▶ **Task inputs**

============

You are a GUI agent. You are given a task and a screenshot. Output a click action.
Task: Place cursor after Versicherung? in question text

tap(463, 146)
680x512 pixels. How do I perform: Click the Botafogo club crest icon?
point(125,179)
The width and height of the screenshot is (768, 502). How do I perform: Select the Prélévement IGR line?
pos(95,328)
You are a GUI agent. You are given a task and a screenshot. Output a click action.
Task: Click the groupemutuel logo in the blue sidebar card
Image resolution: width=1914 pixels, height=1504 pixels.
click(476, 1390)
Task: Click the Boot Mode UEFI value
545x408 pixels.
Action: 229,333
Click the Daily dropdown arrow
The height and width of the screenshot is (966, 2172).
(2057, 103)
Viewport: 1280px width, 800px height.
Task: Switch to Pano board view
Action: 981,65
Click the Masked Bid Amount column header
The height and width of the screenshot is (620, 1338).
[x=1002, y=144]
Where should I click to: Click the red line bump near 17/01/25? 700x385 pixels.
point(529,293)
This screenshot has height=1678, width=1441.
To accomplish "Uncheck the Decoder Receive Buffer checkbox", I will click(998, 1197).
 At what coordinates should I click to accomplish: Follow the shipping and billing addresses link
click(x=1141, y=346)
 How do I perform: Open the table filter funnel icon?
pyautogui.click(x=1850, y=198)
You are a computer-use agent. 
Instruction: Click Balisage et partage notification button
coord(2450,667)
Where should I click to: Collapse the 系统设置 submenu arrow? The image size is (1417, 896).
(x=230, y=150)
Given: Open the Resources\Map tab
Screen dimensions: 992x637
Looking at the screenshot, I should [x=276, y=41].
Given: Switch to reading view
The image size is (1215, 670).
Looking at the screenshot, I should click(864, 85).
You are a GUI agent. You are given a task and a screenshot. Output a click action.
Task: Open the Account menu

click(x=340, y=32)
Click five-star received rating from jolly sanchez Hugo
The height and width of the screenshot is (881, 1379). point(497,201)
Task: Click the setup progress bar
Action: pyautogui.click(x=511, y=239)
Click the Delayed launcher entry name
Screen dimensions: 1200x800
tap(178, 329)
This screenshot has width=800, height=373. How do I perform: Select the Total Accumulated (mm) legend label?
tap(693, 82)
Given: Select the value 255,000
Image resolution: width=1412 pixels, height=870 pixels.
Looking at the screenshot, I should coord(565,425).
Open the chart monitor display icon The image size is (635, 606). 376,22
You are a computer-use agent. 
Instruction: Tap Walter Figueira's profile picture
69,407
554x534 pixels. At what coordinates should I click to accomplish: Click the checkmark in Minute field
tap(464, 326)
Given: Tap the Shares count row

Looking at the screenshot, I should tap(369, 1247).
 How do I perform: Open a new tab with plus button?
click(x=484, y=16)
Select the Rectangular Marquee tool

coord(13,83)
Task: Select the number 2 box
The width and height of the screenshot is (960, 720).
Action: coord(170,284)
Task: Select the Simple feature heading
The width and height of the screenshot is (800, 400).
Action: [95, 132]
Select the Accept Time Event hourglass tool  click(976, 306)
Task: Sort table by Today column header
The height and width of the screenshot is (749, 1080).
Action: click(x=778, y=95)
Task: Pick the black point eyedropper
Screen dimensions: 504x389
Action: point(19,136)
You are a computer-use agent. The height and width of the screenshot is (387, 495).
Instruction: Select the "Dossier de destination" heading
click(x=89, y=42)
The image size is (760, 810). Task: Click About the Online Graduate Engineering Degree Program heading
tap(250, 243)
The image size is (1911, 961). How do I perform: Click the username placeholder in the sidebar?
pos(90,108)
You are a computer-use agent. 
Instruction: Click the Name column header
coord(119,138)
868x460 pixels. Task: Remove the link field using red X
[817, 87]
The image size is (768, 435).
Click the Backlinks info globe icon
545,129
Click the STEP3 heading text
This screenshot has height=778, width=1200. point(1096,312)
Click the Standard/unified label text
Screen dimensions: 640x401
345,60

============

▶ **Task objective**
All entries are to be retyped with no difference from the original.

▶ **Result of the exercise**
You are a GUI agent. You are given a task and a screenshot. Output a click action.
Task: Place cursor after Versicherung? in question text

tap(463, 146)
680x512 pixels. How do I perform: Click the Botafogo club crest icon?
point(125,179)
The width and height of the screenshot is (768, 502). How do I perform: Select the Prélévement IGR line?
pos(95,328)
You are a GUI agent. You are given a task and a screenshot. Output a click action.
Task: Click the groupemutuel logo in the blue sidebar card
Image resolution: width=1914 pixels, height=1504 pixels.
click(476, 1390)
Task: Click the Boot Mode UEFI value
545x408 pixels.
Action: 229,333
Click the Daily dropdown arrow
The height and width of the screenshot is (966, 2172).
(2057, 103)
Viewport: 1280px width, 800px height.
Task: Switch to Pano board view
Action: 981,65
Click the Masked Bid Amount column header
The height and width of the screenshot is (620, 1338).
[x=1002, y=144]
Where should I click to: Click the red line bump near 17/01/25? 700x385 pixels.
point(529,293)
This screenshot has height=1678, width=1441.
To accomplish "Uncheck the Decoder Receive Buffer checkbox", I will click(998, 1197).
 At what coordinates should I click to accomplish: Follow the shipping and billing addresses link
click(x=1141, y=346)
 How do I perform: Open the table filter funnel icon?
pyautogui.click(x=1850, y=198)
You are a computer-use agent. 
Instruction: Click Balisage et partage notification button
coord(2450,667)
Where should I click to: Collapse the 系统设置 submenu arrow? The image size is (1417, 896).
(x=230, y=150)
Given: Open the Resources\Map tab
Screen dimensions: 992x637
Looking at the screenshot, I should [x=276, y=41].
Given: Switch to reading view
The image size is (1215, 670).
Looking at the screenshot, I should click(864, 85).
You are a GUI agent. You are given a task and a screenshot. Output a click action.
Task: Open the Account menu

click(x=340, y=32)
Click five-star received rating from jolly sanchez Hugo
The height and width of the screenshot is (881, 1379). point(497,201)
Task: Click the setup progress bar
Action: pyautogui.click(x=511, y=239)
Click the Delayed launcher entry name
Screen dimensions: 1200x800
tap(178, 329)
This screenshot has width=800, height=373. How do I perform: Select the Total Accumulated (mm) legend label?
tap(693, 82)
Given: Select the value 255,000
Image resolution: width=1412 pixels, height=870 pixels.
Looking at the screenshot, I should coord(565,425).
Open the chart monitor display icon The image size is (635, 606). 376,22
You are a computer-use agent. 
Instruction: Tap Walter Figueira's profile picture
69,407
554x534 pixels. At what coordinates should I click to accomplish: Click the checkmark in Minute field
tap(464, 326)
Given: Tap the Shares count row

Looking at the screenshot, I should tap(369, 1247).
 How do I perform: Open a new tab with plus button?
click(x=484, y=16)
Select the Rectangular Marquee tool

coord(13,83)
Task: Select the number 2 box
The width and height of the screenshot is (960, 720).
Action: coord(170,284)
Task: Select the Simple feature heading
The width and height of the screenshot is (800, 400).
Action: [95, 132]
Select the Accept Time Event hourglass tool  click(976, 306)
Task: Sort table by Today column header
The height and width of the screenshot is (749, 1080).
Action: click(x=778, y=95)
Task: Pick the black point eyedropper
Screen dimensions: 504x389
Action: point(19,136)
You are a computer-use agent. The height and width of the screenshot is (387, 495).
Instruction: Select the "Dossier de destination" heading
click(x=89, y=42)
The image size is (760, 810). Task: Click About the Online Graduate Engineering Degree Program heading
tap(250, 243)
The image size is (1911, 961). How do I perform: Click the username placeholder in the sidebar?
pos(90,108)
You are a computer-use agent. 
Instruction: Click the Name column header
coord(119,138)
868x460 pixels. Task: Remove the link field using red X
[817, 87]
The image size is (768, 435).
Click the Backlinks info globe icon
545,129
Click the STEP3 heading text
This screenshot has height=778, width=1200. point(1096,312)
Click the Standard/unified label text
Screen dimensions: 640x401
345,60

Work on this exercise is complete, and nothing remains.